Complete the following
#1 In the article, copy everything from "The future looks" down to "the 2013 season.", switching "Indianapolis" to "Houston".
#2 List every week number mentioned in the article.

Selected passage

________________________

"Well look, it's a start.''
No truer words have been uttered by New Orleans Saints coach Sean Payton, who aptly summed up his team's wire-to-wire 31-21 victory Thursday night against the overwhelmed Atlanta Falcons inside the Black and Gold fun house.
Perhaps, that impressive, long overdue 60-minute performance will kick start a run of wins that will get the Saints back in the NFC South hunt.
The Falcons (5-1) and the Seattle-bound Carolina Panthers (4-0, though they could be 4-1 by nightfall Sunday) remain in control of the division.
The future looks more promising now for the Saints after Thursday night's prime-time smackdown, but one good win does not a season make. Beating Indianapolis on the road in Week 7 and the New York Giants and Tennessee Titans at home in Weeks 8 and 9 would help matters immensely going into a Week 10 road game at Washington.
A trifecta of wins would put the Saints at 5-4 and above .500 for the first time since the 2013 season.

________________________

Given entries
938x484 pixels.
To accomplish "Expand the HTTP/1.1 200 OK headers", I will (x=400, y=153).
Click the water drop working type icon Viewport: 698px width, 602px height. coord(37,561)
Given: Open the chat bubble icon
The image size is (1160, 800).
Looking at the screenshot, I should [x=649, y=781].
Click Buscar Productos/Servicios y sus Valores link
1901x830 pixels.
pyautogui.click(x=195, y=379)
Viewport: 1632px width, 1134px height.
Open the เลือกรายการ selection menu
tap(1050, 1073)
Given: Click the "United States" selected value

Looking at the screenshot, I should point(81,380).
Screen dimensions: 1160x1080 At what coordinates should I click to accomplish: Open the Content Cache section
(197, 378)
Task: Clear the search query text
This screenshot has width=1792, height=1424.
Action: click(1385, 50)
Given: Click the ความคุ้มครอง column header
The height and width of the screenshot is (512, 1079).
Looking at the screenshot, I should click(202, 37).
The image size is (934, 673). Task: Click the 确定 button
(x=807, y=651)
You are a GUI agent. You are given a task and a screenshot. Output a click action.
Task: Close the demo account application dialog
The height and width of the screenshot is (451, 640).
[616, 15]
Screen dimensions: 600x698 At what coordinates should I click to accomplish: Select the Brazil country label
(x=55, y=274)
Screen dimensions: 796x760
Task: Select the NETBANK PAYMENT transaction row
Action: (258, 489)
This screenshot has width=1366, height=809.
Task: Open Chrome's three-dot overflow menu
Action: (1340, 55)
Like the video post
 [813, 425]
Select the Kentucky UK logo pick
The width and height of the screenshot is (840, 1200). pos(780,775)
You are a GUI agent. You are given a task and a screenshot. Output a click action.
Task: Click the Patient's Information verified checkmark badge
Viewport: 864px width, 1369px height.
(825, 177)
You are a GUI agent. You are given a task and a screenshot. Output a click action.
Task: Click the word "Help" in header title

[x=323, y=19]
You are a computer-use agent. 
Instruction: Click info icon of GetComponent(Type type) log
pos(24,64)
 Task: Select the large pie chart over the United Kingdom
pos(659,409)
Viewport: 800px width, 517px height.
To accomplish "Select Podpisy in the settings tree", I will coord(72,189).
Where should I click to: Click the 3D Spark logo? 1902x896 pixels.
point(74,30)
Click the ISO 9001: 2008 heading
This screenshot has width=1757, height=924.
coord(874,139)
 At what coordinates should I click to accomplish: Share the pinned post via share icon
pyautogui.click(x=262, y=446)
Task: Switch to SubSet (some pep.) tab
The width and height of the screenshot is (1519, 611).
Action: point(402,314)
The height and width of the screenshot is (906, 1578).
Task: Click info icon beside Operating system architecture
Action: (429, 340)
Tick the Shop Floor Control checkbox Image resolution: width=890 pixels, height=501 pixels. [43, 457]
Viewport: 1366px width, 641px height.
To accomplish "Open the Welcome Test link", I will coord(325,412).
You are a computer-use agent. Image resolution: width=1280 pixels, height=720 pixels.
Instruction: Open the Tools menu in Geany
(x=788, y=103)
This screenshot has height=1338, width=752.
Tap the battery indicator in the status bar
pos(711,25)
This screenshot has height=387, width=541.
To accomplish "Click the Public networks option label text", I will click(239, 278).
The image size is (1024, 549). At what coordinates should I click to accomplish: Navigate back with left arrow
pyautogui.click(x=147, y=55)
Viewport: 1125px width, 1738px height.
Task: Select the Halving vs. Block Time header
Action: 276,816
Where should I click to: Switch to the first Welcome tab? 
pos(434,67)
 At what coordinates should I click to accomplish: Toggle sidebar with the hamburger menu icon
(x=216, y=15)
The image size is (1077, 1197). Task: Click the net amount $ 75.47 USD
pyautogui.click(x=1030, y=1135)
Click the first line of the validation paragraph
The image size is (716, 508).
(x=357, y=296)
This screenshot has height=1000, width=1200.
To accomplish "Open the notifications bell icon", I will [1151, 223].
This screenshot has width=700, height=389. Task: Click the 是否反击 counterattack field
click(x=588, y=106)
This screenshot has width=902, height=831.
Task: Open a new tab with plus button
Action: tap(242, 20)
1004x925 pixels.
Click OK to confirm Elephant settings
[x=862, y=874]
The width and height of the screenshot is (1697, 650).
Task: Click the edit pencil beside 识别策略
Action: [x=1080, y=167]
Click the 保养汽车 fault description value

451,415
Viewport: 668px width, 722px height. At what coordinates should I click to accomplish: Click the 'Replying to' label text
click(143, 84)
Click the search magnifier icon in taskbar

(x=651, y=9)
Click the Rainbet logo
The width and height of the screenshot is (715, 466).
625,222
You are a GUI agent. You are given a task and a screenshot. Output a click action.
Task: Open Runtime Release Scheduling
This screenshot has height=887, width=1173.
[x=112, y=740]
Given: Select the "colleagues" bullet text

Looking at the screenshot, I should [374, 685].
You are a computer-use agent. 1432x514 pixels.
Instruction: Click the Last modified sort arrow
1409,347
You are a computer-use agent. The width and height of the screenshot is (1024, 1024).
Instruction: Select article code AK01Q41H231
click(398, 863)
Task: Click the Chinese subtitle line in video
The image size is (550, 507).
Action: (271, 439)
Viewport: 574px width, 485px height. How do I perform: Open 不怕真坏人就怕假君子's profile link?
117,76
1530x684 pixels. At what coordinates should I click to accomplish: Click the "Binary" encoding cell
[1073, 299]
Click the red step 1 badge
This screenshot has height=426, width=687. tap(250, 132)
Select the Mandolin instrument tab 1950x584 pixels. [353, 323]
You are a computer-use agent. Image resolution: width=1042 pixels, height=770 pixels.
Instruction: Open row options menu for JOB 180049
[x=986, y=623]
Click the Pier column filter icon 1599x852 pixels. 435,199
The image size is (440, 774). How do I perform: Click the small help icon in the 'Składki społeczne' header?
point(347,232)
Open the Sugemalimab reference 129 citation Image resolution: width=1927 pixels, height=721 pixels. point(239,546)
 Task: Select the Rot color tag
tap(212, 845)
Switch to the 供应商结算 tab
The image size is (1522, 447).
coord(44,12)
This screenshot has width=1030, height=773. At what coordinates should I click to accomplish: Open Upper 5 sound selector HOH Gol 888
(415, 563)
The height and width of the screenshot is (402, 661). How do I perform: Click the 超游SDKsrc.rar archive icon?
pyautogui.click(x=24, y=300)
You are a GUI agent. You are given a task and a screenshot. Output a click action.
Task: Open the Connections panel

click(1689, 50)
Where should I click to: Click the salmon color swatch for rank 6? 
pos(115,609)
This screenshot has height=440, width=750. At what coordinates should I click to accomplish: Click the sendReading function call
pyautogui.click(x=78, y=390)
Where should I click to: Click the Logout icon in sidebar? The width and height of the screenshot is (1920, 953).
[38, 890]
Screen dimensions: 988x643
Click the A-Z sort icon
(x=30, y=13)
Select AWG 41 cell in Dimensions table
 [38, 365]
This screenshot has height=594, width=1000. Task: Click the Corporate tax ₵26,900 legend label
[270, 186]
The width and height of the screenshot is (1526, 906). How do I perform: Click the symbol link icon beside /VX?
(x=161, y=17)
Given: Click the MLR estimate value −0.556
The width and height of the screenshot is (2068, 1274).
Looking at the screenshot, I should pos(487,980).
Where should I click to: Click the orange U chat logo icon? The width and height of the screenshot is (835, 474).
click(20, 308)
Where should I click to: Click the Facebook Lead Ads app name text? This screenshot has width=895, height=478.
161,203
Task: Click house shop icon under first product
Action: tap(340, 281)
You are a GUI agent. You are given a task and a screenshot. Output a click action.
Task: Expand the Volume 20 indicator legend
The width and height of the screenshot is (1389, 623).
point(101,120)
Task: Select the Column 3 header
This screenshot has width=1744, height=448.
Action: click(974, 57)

________________________

Task answers
#1
The future looks more promising now for the Saints after Thursday night's prime-time smackdown, but one good win does not a season make. Beating Houston on the road in Week 7 and the New York Giants and Tennessee Titans at home in Weeks 8 and 9 would help matters immensely going into a Week 10 road game at Washington.
A trifecta of wins would put the Saints at 5-4 and above .500 for the first time since the 2013 season.

#2 7, 8, 9, 10